As with the TaskOutputKind type for task outputs, you use the JobOutputKind type to categorize a job's persisted files. This parameter allows you to later query for (list) a specific type of output. The JobOutputKind type includes both output and preview categories, and supports creating custom categories.

Store task logs

In addition to persisting a file to durable storage when a task or job completes, you may need to persist files that are updated during the execution of a task — log files or stdout.txt and stderr.txt, for example. For this purpose, the Azure Batch File Conventions library provides the TaskOutputStorage.SaveTrackedAsync method.
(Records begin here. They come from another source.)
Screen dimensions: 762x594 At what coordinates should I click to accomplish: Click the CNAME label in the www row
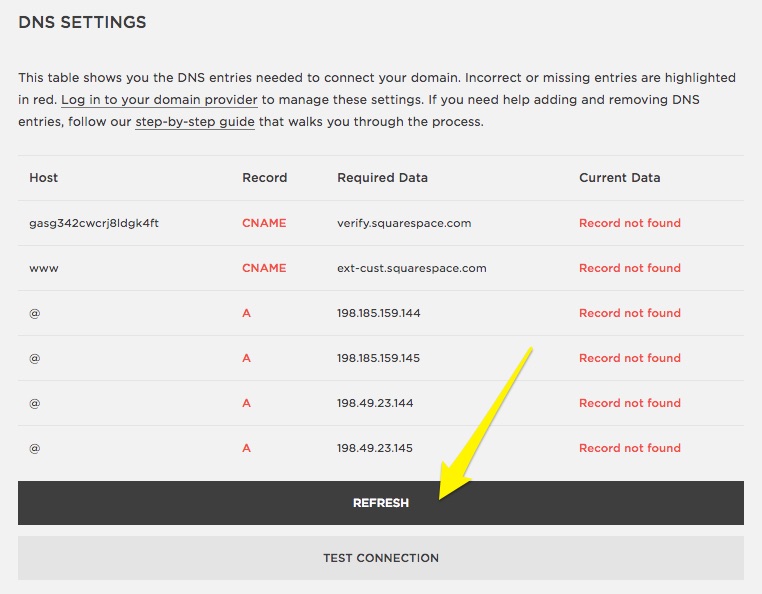click(264, 268)
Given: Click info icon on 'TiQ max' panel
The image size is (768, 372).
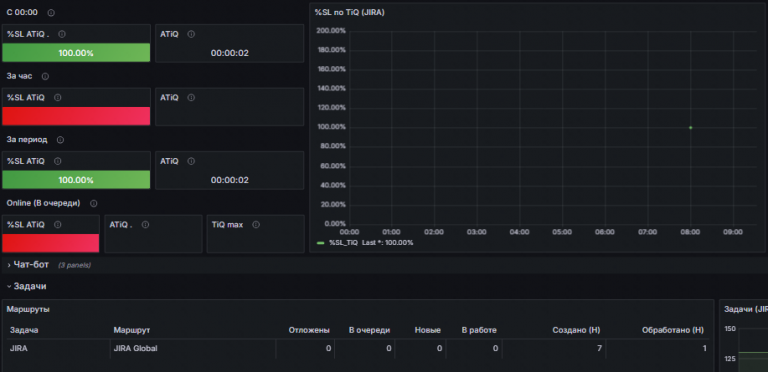Looking at the screenshot, I should [256, 225].
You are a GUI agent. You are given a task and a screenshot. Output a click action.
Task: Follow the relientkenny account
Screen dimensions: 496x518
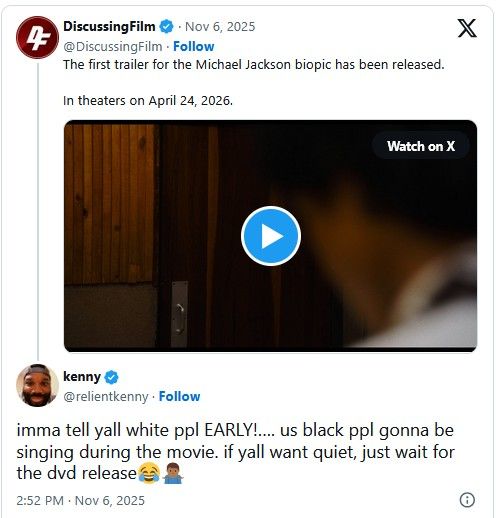[x=179, y=396]
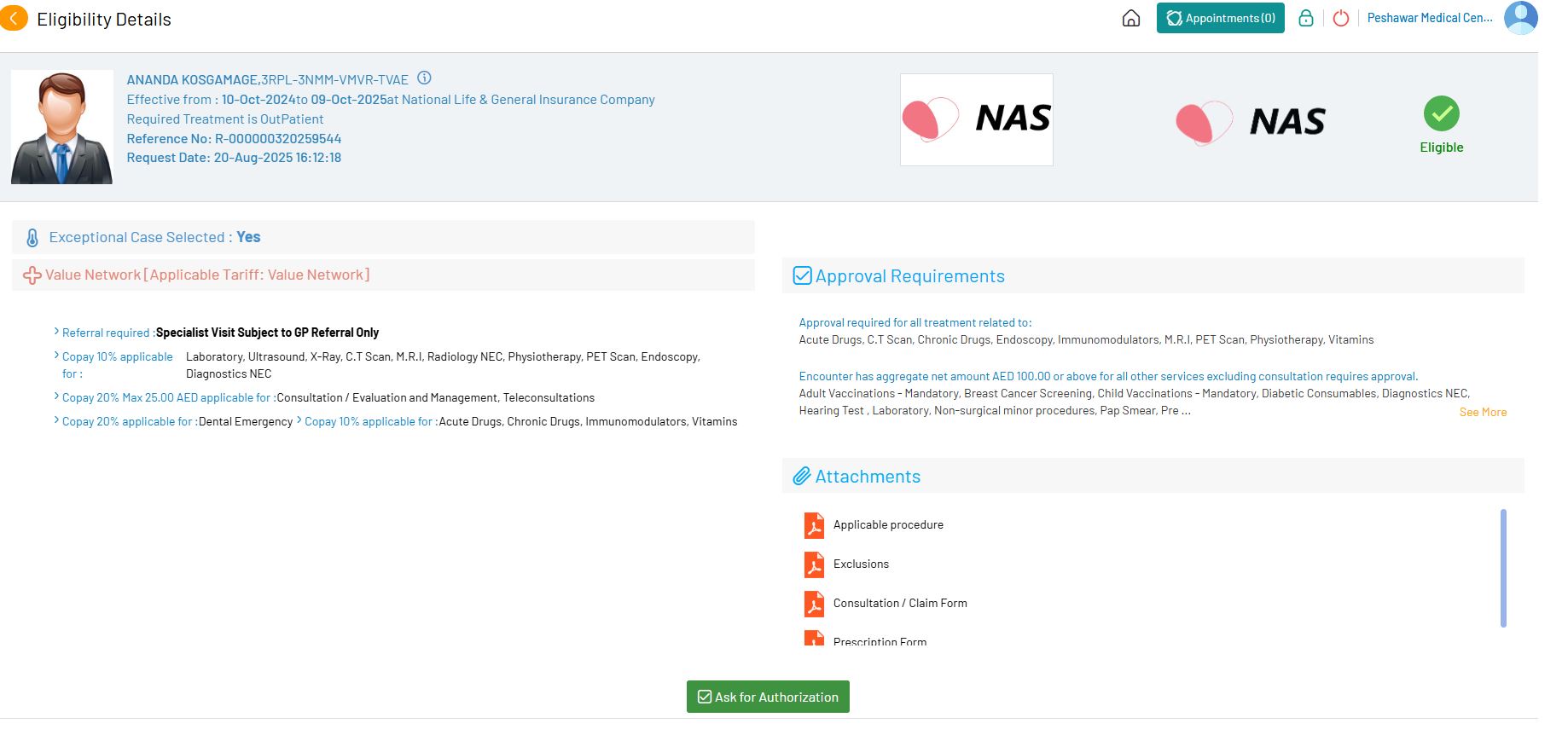
Task: Click the patient photo thumbnail
Action: pos(61,127)
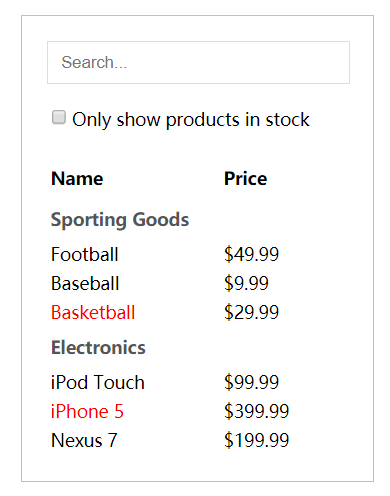Select the Baseball product name
The height and width of the screenshot is (496, 390).
pos(85,283)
With SaveTrackedAsync, you can track updates to a file on the node (at an interval that you specify) and persist those updates to Azure Storage.

In the following code snippet, we use SaveTrackedAsync to update stdout.txt in Azure Storage every 15 seconds during the execution of the task:

TimeSpan stdoutFlushDelay = TimeSpan.FromSeconds(3);
string logFilePath = Path.Combine(
    Environment.GetEnvironmentVariable("AZ_BATCH_TASK_DIR"), "stdout.txt");

// The primary task logic is wrapped in a using statement that sends updates to
// the stdout.txt blob in Storage every 15 seconds while the task code runs.
using (ITrackedSaveOperation stdout =
        await taskStorage.SaveTrackedAsync(
        TaskOutputKind.TaskLog,
        logFilePath,
        "stdout.txt",
        TimeSpan.FromSeconds(15)))
{
    /* Code to process data and produce output file(s) */

    // We are tracking the disk file to save our standard output, but the
    // node agent may take up to 3 seconds to flush the stdout stream to
    // disk. So give the file a moment to catch up.
     await Task.Delay(stdoutFlushDelay);
}

The commented section Code to process data and produce output file(s) is a placeholder for the code that your task would normally perform. For example, you might have code that downloads data from Azure Storage and performs transformation or calculation on it. The important part of this snippet is demonstrating how you can wrap such code in a using block to periodically update a file with SaveTrackedAsync.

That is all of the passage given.